RECORDS PROVIDED Start Marker

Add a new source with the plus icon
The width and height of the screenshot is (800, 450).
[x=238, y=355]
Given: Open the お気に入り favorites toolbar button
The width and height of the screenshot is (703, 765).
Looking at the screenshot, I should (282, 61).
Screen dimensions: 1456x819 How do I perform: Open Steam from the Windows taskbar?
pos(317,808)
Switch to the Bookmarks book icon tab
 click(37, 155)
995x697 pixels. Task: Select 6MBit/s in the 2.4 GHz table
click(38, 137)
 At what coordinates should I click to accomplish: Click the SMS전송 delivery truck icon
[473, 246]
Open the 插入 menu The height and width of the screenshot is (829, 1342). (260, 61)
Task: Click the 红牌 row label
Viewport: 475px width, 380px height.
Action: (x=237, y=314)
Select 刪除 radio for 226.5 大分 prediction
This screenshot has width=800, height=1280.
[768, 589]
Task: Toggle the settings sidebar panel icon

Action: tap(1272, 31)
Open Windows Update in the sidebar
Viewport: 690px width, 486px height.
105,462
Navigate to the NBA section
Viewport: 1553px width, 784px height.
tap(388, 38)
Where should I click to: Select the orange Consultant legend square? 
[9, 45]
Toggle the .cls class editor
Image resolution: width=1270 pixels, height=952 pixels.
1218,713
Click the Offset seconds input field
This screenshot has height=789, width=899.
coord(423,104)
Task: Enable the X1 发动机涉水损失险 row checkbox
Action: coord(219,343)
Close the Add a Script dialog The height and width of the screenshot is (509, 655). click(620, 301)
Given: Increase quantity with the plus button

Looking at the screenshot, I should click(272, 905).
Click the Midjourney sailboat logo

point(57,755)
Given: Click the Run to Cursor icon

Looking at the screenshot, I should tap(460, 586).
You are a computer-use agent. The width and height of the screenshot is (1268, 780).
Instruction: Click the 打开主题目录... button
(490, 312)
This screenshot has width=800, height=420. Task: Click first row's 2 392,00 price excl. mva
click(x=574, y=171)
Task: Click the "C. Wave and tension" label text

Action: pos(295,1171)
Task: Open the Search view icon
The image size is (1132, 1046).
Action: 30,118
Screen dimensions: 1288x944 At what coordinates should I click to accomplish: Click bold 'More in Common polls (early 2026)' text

RECORDS PROVIDED End Marker

◆ **EXERCISE INSTRUCTIONS**
Full transcription, please: every entry, exactly as written.

◆ **WORKED SOLUTION**
Add a new source with the plus icon
The width and height of the screenshot is (800, 450).
[x=238, y=355]
Given: Open the お気に入り favorites toolbar button
The width and height of the screenshot is (703, 765).
Looking at the screenshot, I should (282, 61).
Screen dimensions: 1456x819 How do I perform: Open Steam from the Windows taskbar?
pos(317,808)
Switch to the Bookmarks book icon tab
 click(37, 155)
995x697 pixels. Task: Select 6MBit/s in the 2.4 GHz table
click(38, 137)
 At what coordinates should I click to accomplish: Click the SMS전송 delivery truck icon
[473, 246]
Open the 插入 menu The height and width of the screenshot is (829, 1342). (260, 61)
Task: Click the 红牌 row label
Viewport: 475px width, 380px height.
Action: (x=237, y=314)
Select 刪除 radio for 226.5 大分 prediction
This screenshot has width=800, height=1280.
[768, 589]
Task: Toggle the settings sidebar panel icon

Action: tap(1272, 31)
Open Windows Update in the sidebar
Viewport: 690px width, 486px height.
105,462
Navigate to the NBA section
Viewport: 1553px width, 784px height.
tap(388, 38)
Where should I click to: Select the orange Consultant legend square? 
[9, 45]
Toggle the .cls class editor
Image resolution: width=1270 pixels, height=952 pixels.
1218,713
Click the Offset seconds input field
This screenshot has height=789, width=899.
coord(423,104)
Task: Enable the X1 发动机涉水损失险 row checkbox
Action: coord(219,343)
Close the Add a Script dialog The height and width of the screenshot is (509, 655). click(620, 301)
Given: Increase quantity with the plus button

Looking at the screenshot, I should click(272, 905).
Click the Midjourney sailboat logo

point(57,755)
Given: Click the Run to Cursor icon

Looking at the screenshot, I should tap(460, 586).
You are a computer-use agent. The width and height of the screenshot is (1268, 780).
Instruction: Click the 打开主题目录... button
(490, 312)
This screenshot has width=800, height=420. Task: Click first row's 2 392,00 price excl. mva
click(x=574, y=171)
Task: Click the "C. Wave and tension" label text

Action: pos(295,1171)
Task: Open the Search view icon
The image size is (1132, 1046).
Action: 30,118
Screen dimensions: 1288x944 At what coordinates should I click to accomplish: Click bold 'More in Common polls (early 2026)' text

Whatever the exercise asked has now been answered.